Glad I got that off my chest.

Fruit Loops

This is a warning to all (and a post especially for those who wanted to be able to see what I would write)

I was a tad late this morning - by about 5 minutes.

Last night when I got home after a very sedate 2 pints of bitter shandy and a good old catch up with Lisa I was a tad peckish. So I cruised the fridge. Ah a tub of muller rice and some stewed strawbs/rasps/blackcurrants. Lovely. I scoffed the lot whilst watching BB and the 5 in the prison.

It must have been a larger quantity of stewed fruit than I realised. It certainly razzled up the bowel movements this morning. As I took my keys and prepared to leave the threshold I realised that my journey maybe a too longer a stint without access to a toilet. So seconds away round 2 and then off to work. Hence my 5 min lateness.

I have to say that this evening's BB has just revealed the materialists and the thinkers.. all ties in with me re-reading Lord of the Flies too...

Wednesday, July 26, 2006

GFC....and football.

Okay okay. I am not panicing - yet. After all better to have mid season slump now..

However we lost on Saturday 1-nil to QPR.
And last night Bromley beat us 1-nil. Am I concerned?!

erm yes.

But they have been wearing their new home kit! Which isn't too hideous! I think I may invest in one this season.. my current one is TOO large and I need to have one to wear around Melbourne again!

As for other footballing issues - I am appalled by the current Chelsea scam. Blatant. Selling players for far less than they bought them - and to clubs they perceive as less of a long term threat. The rot has truly set in.
Aston Villa are up for a take over. So Man U mark II then?
The Italian clubs have all had their punishment decreased.

I find it hard to stomach the way in which the Premiership is just completely changing the landscape - and what for? Predictable winners and over inflated ticket prices.
Has anyone else noticed or is it just me - all those England flags have disappeared pronto... no matter the cricket team are in action, no matter then the supposed England 'football' team fans have slunk back into the shadows. Why not fly the flag until the season re starts?! Which by the way - Aug 5th Huddersfield at home!! true fans will be there making the most of a warm seat for a change!!

I am contemplating creating a separate blog for KF GFC related news and getting involved in the GFC blog community....

Mozzquito...

has been back at the flat - I have a bite on my left cheek... seems the horsey tail did not do the trick...
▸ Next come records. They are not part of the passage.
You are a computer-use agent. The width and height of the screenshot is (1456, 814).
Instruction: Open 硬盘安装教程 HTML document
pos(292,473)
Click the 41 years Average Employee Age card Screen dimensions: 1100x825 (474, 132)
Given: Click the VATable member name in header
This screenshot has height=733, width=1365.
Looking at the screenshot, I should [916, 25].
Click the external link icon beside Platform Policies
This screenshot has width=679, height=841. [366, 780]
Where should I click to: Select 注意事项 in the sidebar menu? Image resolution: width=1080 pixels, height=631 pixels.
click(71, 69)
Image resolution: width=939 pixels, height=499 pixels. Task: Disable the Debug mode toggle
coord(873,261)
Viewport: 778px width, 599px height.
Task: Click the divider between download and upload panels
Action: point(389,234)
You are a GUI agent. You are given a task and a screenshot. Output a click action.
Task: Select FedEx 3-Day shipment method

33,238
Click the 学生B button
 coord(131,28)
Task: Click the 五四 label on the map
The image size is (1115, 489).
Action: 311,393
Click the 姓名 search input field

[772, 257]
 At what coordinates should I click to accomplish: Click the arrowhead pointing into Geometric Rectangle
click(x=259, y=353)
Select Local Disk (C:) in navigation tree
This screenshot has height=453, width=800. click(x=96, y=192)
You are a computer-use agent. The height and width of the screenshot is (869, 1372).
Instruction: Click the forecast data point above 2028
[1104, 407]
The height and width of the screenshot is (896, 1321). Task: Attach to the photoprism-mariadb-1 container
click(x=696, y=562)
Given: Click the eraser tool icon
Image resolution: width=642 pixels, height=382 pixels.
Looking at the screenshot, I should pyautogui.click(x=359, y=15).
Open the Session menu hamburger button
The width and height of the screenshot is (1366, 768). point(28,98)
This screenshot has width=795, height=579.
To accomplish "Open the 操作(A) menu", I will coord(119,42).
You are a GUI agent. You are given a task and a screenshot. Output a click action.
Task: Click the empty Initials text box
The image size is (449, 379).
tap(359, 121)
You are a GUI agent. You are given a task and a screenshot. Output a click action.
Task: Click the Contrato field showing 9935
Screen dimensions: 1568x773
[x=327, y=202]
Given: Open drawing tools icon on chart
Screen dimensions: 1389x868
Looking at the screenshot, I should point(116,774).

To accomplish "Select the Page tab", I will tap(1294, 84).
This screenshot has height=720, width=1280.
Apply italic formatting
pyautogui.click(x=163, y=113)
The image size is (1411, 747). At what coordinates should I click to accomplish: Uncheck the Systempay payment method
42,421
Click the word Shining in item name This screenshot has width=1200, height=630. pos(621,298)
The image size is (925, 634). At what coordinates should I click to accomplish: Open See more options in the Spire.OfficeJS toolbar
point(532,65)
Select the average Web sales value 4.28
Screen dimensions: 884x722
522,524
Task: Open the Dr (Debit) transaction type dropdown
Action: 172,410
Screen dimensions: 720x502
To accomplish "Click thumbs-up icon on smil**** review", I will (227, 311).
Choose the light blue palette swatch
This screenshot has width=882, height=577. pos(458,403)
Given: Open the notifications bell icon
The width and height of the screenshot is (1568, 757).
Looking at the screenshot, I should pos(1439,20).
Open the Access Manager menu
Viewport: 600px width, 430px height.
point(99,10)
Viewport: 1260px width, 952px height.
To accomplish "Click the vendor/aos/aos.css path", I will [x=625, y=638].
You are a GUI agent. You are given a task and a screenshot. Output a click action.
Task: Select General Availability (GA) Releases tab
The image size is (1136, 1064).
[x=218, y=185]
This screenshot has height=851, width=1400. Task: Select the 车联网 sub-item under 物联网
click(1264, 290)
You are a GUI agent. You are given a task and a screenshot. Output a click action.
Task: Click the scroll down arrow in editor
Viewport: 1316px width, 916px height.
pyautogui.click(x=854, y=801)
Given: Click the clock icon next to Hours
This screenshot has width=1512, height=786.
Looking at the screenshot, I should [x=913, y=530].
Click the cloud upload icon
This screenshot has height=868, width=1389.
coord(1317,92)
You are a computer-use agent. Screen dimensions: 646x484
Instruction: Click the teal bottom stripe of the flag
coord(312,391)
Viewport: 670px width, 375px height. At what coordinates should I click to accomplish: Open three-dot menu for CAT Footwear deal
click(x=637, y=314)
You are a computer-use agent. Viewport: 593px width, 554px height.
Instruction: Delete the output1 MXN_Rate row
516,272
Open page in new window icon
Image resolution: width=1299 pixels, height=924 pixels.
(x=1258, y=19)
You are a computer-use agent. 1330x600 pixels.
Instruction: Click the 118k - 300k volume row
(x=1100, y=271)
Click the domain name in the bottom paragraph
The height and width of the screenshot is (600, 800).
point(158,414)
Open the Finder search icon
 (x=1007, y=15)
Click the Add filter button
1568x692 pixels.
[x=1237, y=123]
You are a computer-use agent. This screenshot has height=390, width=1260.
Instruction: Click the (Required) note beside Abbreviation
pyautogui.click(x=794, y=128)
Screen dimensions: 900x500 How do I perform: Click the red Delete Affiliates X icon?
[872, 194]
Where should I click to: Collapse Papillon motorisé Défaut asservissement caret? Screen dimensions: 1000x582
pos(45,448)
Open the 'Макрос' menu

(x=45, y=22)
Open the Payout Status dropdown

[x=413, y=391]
right enough prattle -time for bed... after I have watched myself on the news of course!!!

Comments

I have a comment from a paul morley awaiting my consent to be published however i am not sure of the legalities of allowing such comments online... ok ok so he probably said what a few people were thinking but even so - being ginger is no crime..Should I publish? Freedom of speech and all....

Look a like?

Some one told me today that whenever they see Condoleezza Rice on the TV they think of me...

I am not sure whether this is a good lookie likie or not... especially as that was qualified with 'its nothing to do with her job or power'... Mind you she does have a great smile!!

Tuesday, July 25, 2006

We're doomed..

I have been having dreams, nay, nightmares about the heat. Fearing that if it continues like this for future years I will be boiled alive. Face it Britain especially the South just can't cope. We're on a thin line at the moment... water still coming from taps and electricity still in the home. But imagine longer droughts.. black outs and this endless oppressive heat.

It seems as if I may have many valid reasons for thinking this.. the answers are coming from space

Good to know my donation to my old Uni is going towards interesting and light hearted things then. Sure helped cheer me up I can tell you...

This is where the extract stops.